The Navy is canceling the long-delayed overhaul of the USS Boise after the repair bill climbed toward nearly $3 billion, a decision that ends a project first set in motion years ago and leaves one of the fleet’s most troubled submarines at the pier. John Phelan said the boat no longer made financial or strategic sense to repair.
Phelan said the USS Boise had already consumed roughly $800 million and would need another $1.9 billion to finish the work, even though it has only about 20% of its remaining service life left. “At some point, you just cut your losses and move on,” he said, adding that “the Boise has been pier-side since 2015, cost nearly $800 million already and it’s only 22% complete—the math really does not work.”
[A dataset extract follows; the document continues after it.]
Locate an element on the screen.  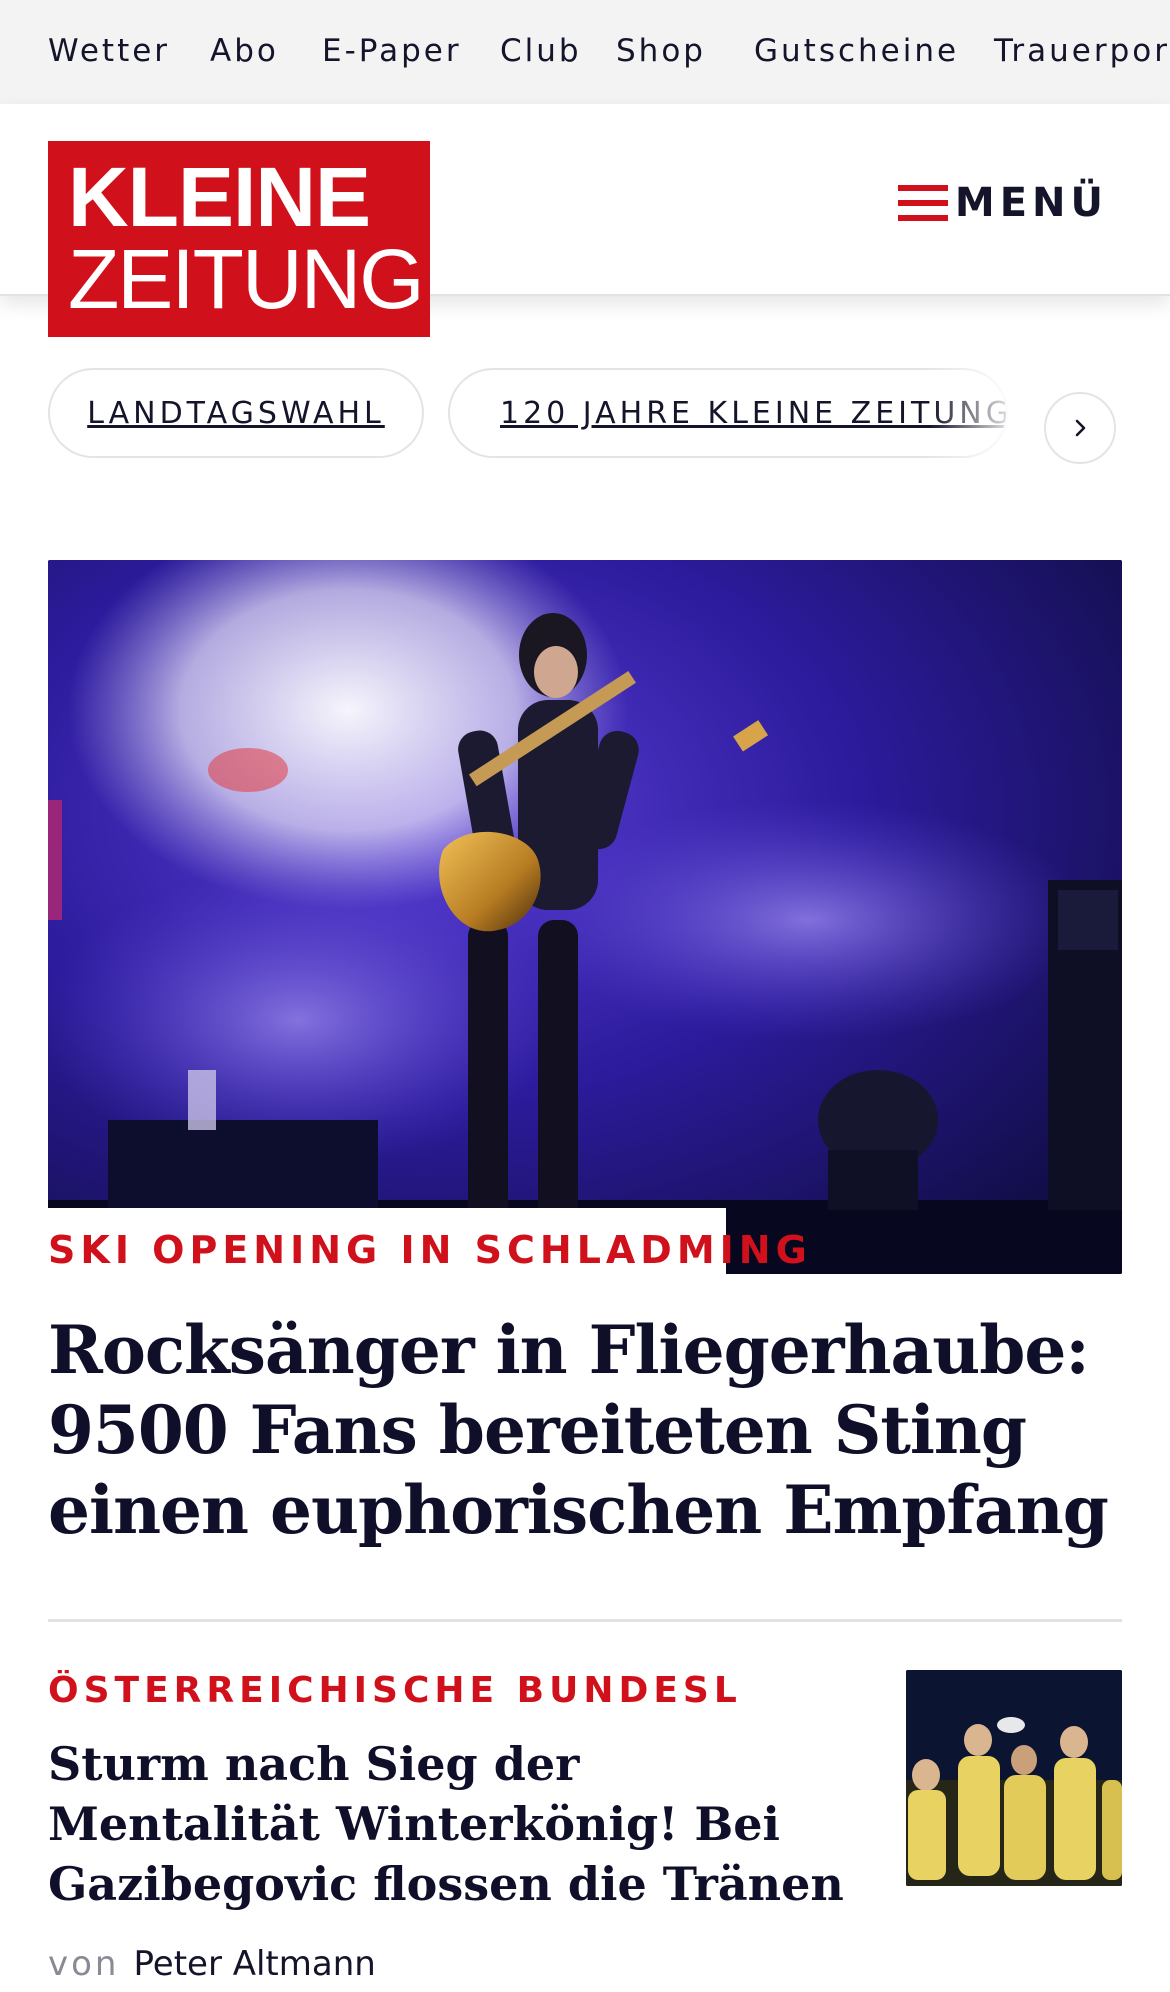
chevron-right-icon is located at coordinates (1080, 428).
The decision reverses a roughly $1.2 billion contract the Navy awarded in 2024 under the Biden administration to overhaul the submarine. The Boise, a Los Angeles-class attack submarine, had been slated to begin a routine overhaul in 2016, but the work was delayed for nearly a decade. It last deployed in 2015, lost its full operational certification in 2016 and lost its ability to dive in 2017.
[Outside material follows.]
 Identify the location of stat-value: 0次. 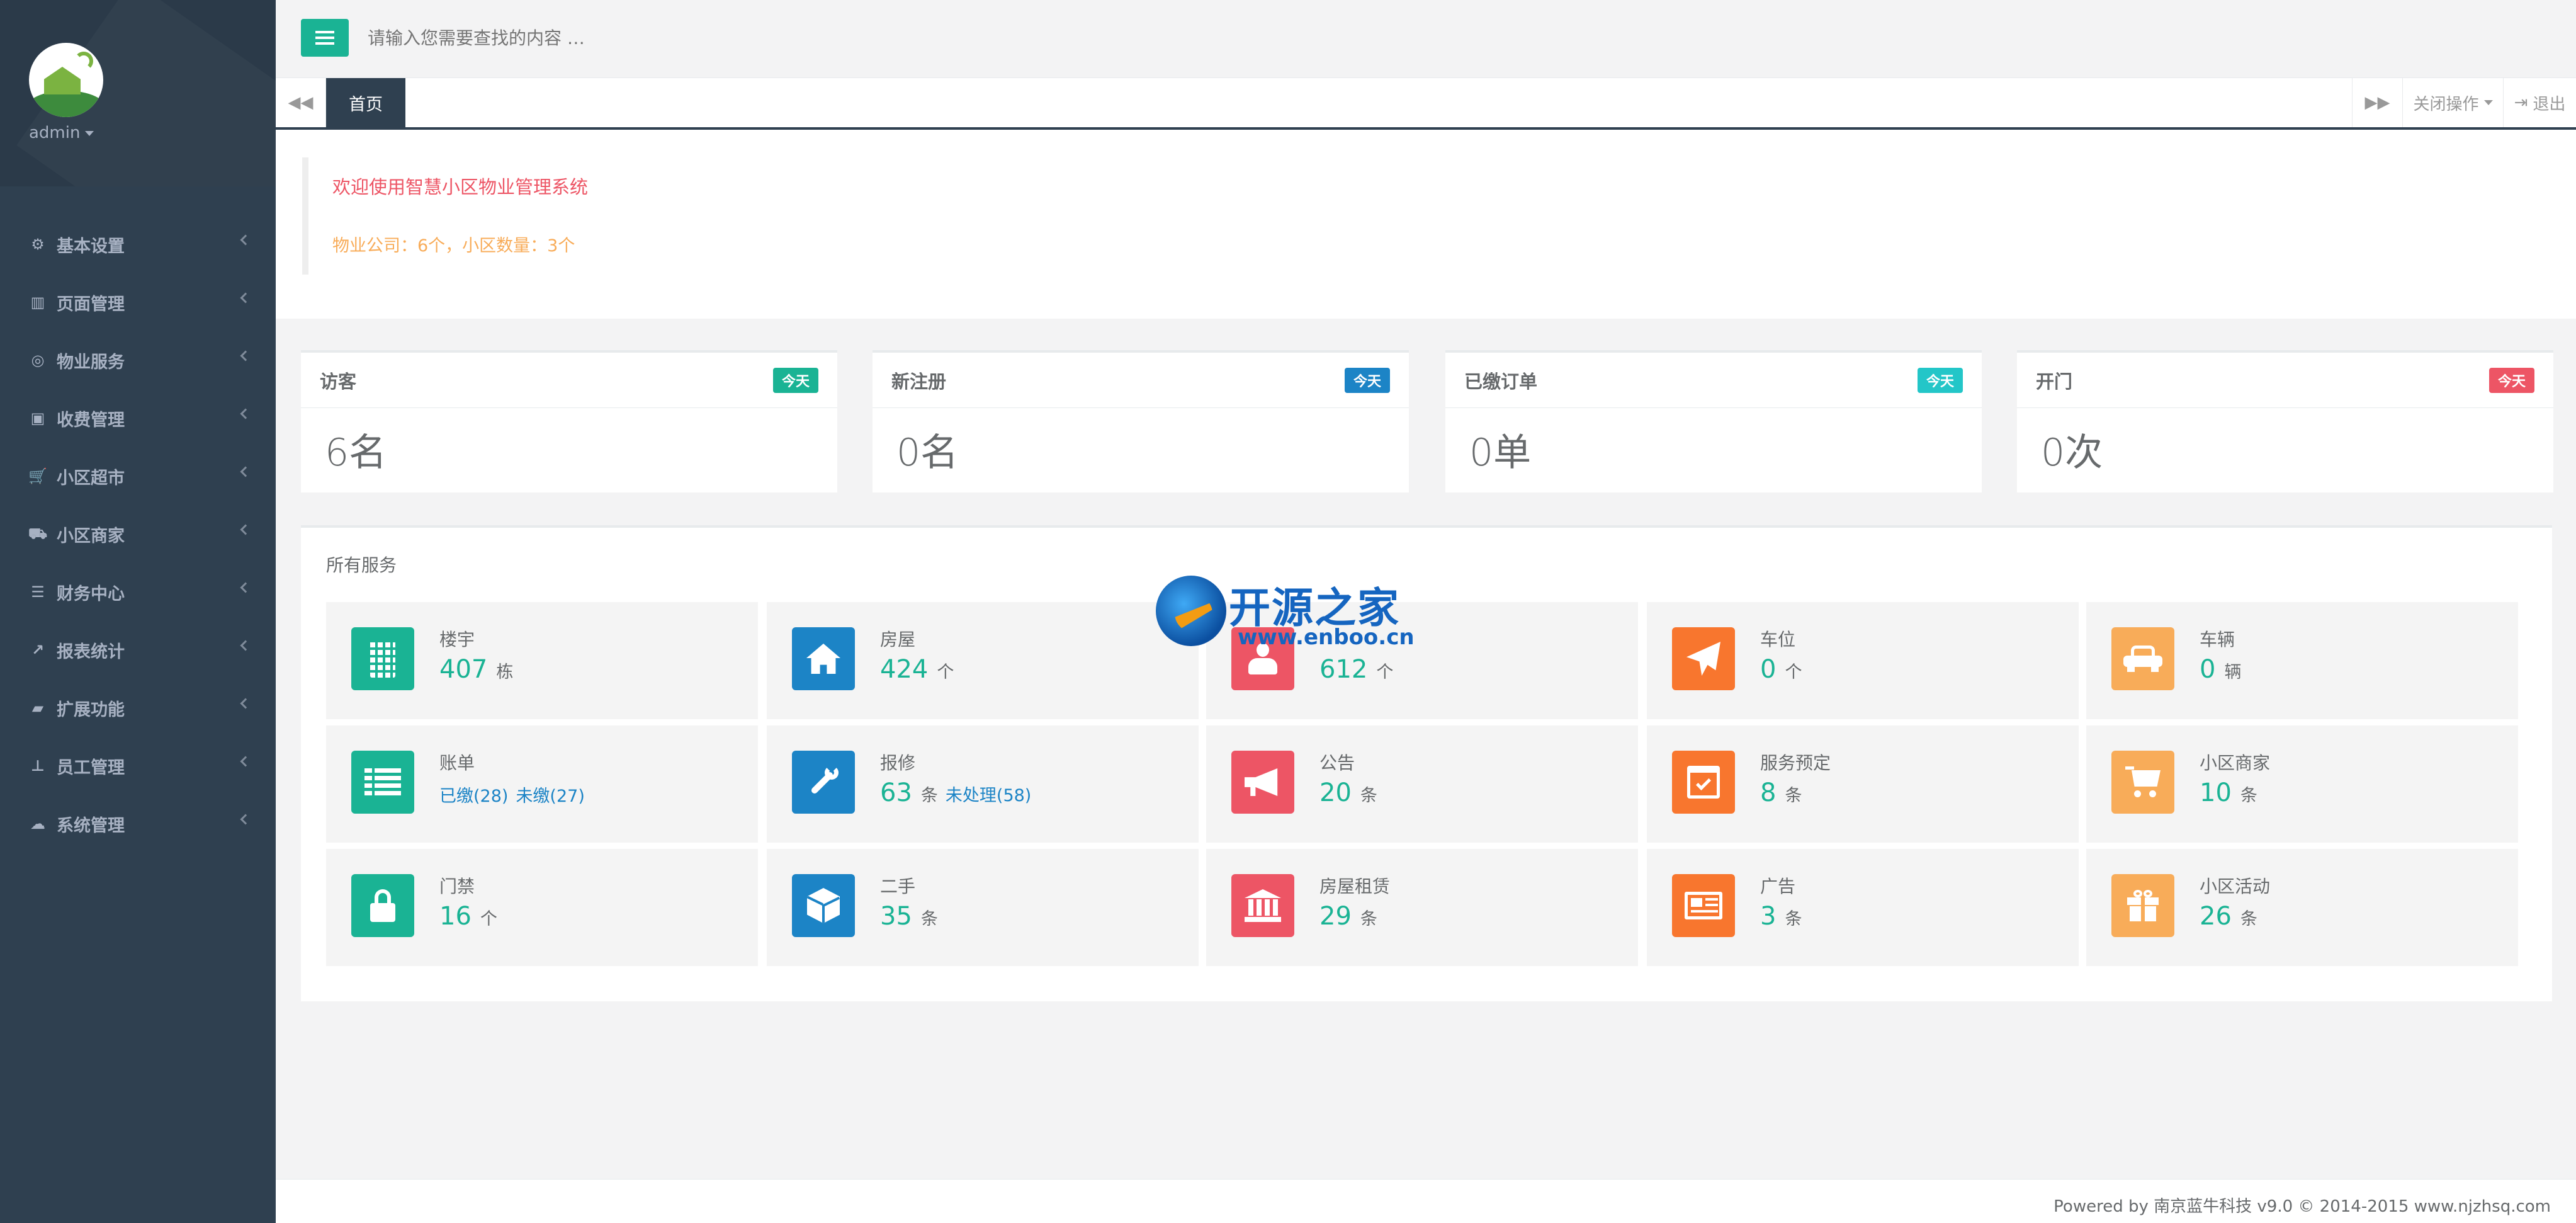
(2072, 453).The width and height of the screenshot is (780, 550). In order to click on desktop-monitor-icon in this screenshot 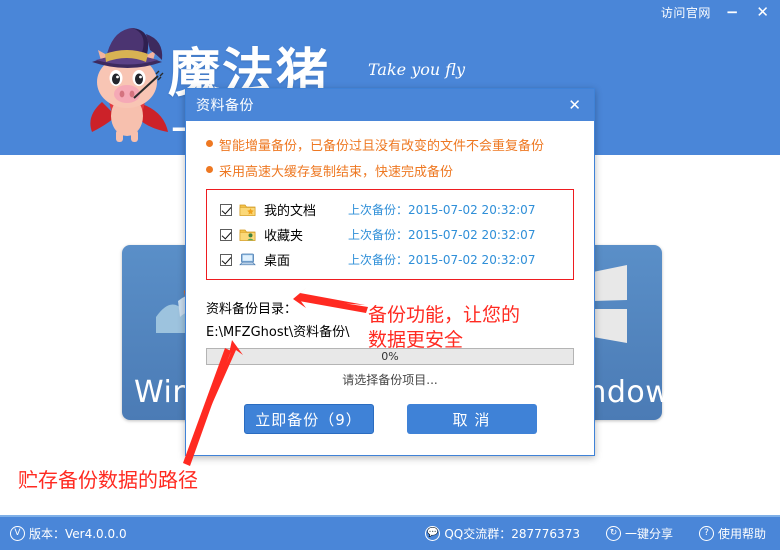, I will do `click(248, 260)`.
Repairs were not expected to be completed until 2029, a timetable that now looks out of reach. Instead, the Navy plans to redirect funding and skilled labor toward building and delivering newer Virginia- and Columbia-class submarines, as it tries to move faster on boats that can stay in service longer and better support the fleet’s future needs.
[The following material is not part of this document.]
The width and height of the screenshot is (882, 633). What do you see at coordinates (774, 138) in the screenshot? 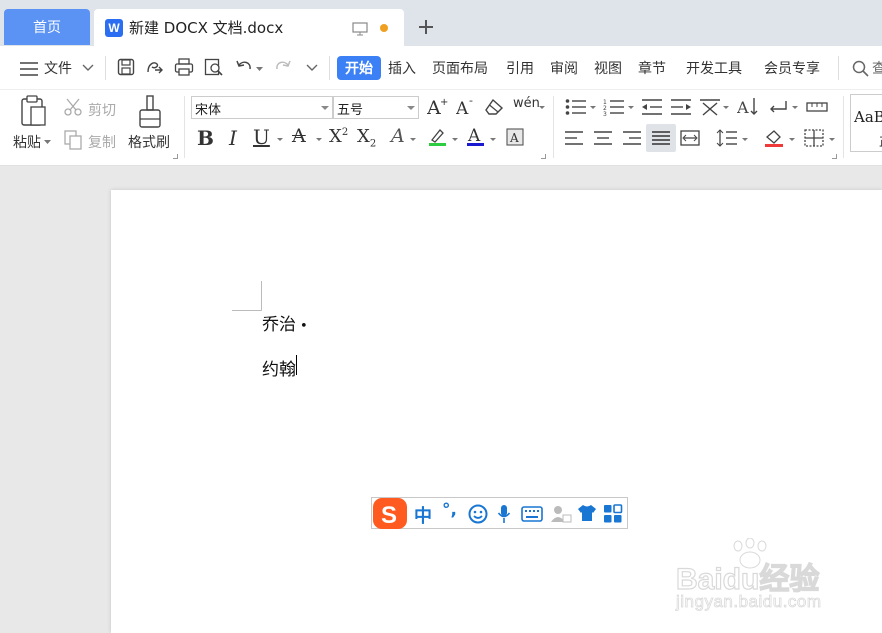
I see `shading-icon` at bounding box center [774, 138].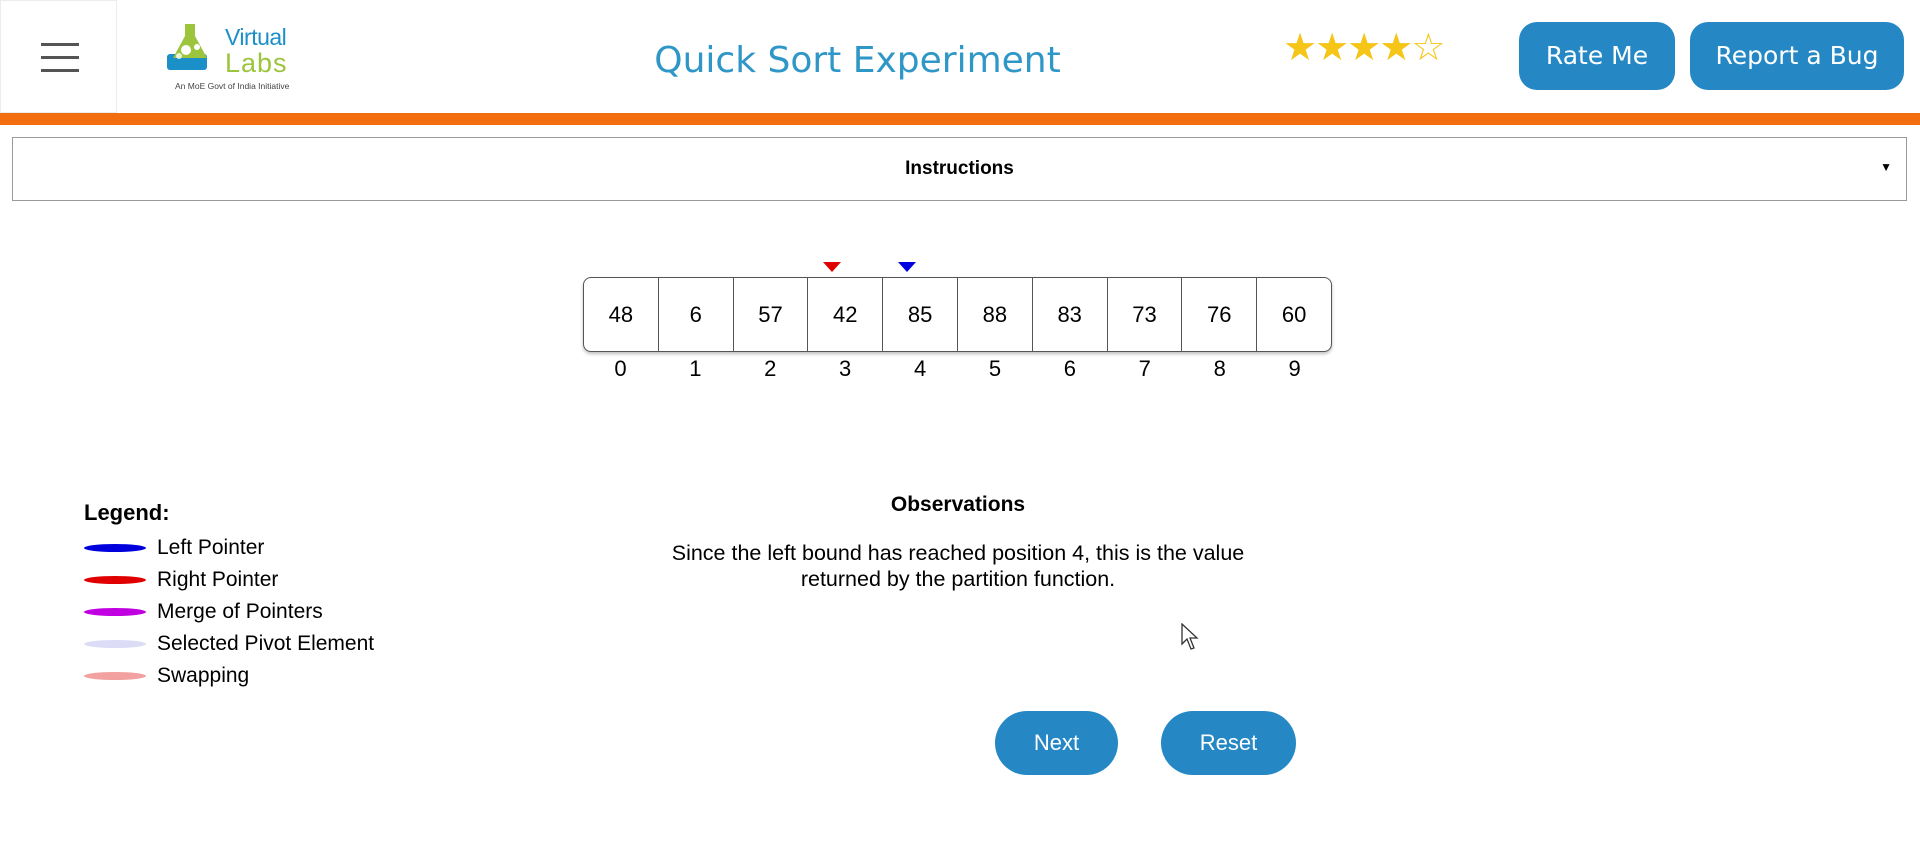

The cancellation also points to a wider maintenance problem across the Navy, which has been wrestling with a backlog of repairs driven by limited dry dock space, workforce shortages and competing priorities. Those pressures have sharpened as the service comes under strain to expand and sustain its fleet amid competition with China. For Boise, the arithmetic became too lopsided to defend: after years on the pier and hundreds of millions already spent, the Navy decided the submarine was not worth saving.